Set down, unchanged, the lines of the data below from the line containing "Given: Tap the sent 庫存查詢 message bubble" up to and including the line containing "Looking at the".

● Rows
☆ ☆ ☆ ☆ ☆

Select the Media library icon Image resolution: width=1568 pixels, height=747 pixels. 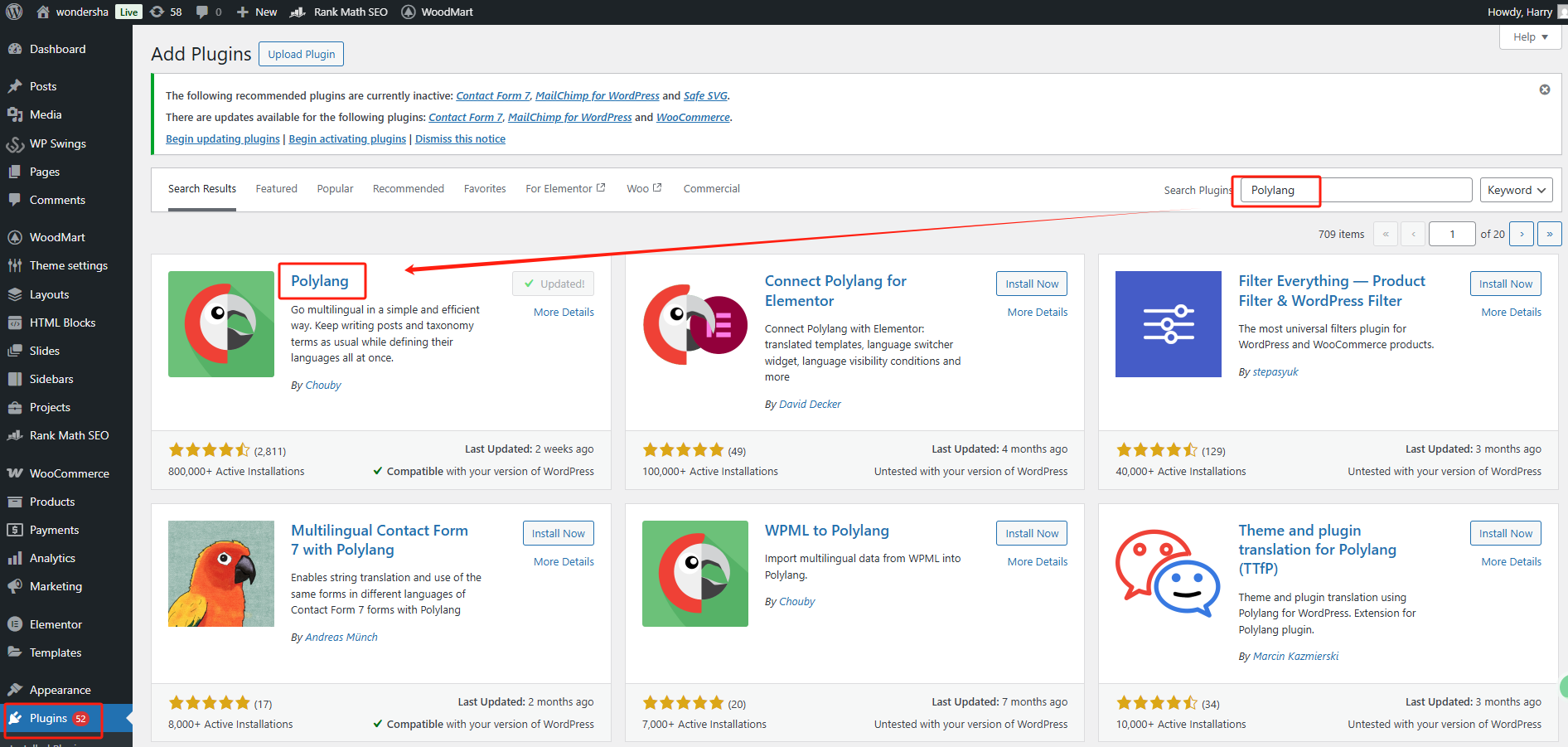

☆ ☆ ☆ ☆ ☆

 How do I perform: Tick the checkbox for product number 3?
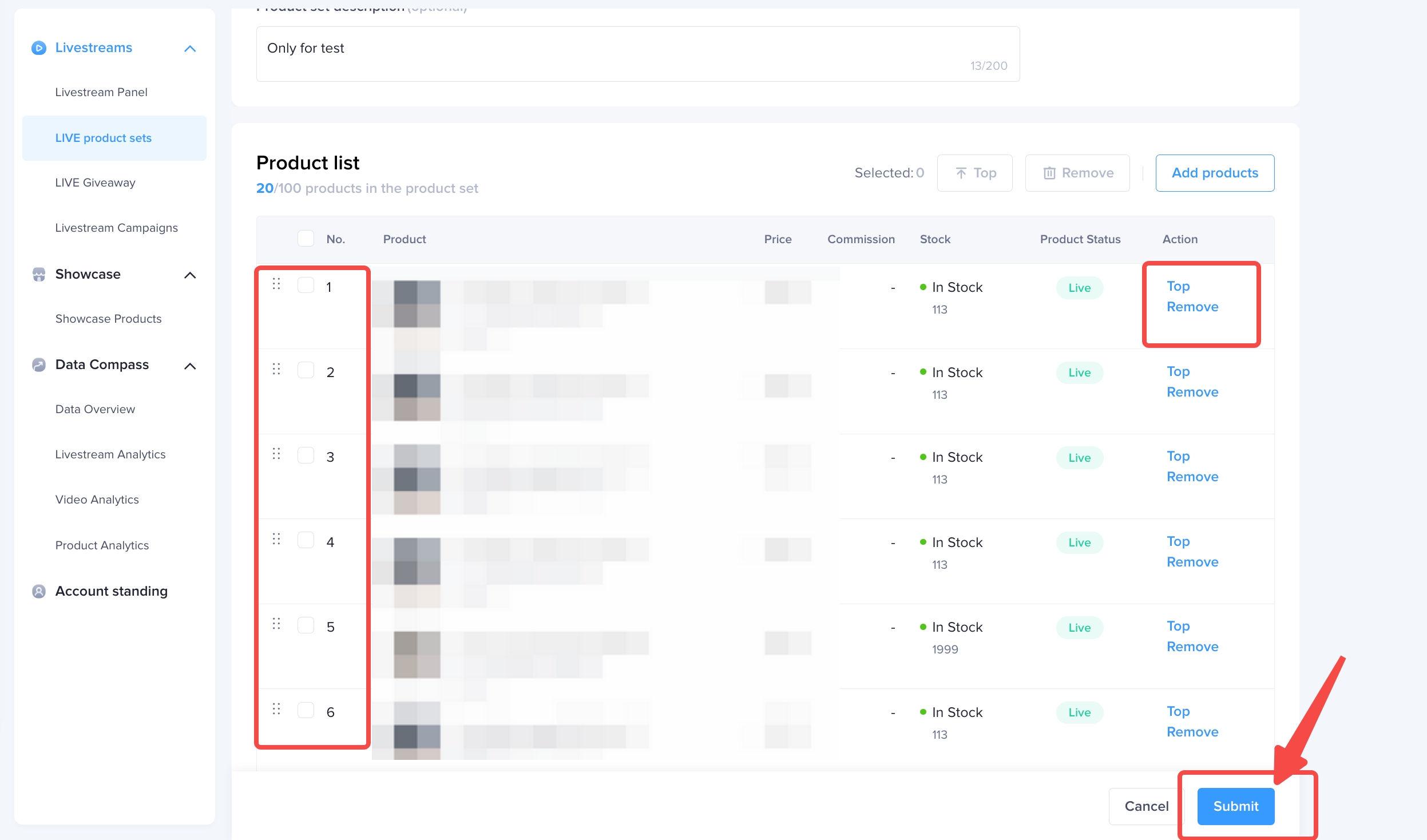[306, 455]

☆ ☆ ☆ ☆ ☆

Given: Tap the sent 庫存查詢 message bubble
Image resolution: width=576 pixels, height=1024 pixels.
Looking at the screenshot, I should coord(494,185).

☆ ☆ ☆ ☆ ☆

● Result
Given: Tap the sent 庫存查詢 message bubble
Image resolution: width=576 pixels, height=1024 pixels.
Looking at the screenshot, I should coord(494,185).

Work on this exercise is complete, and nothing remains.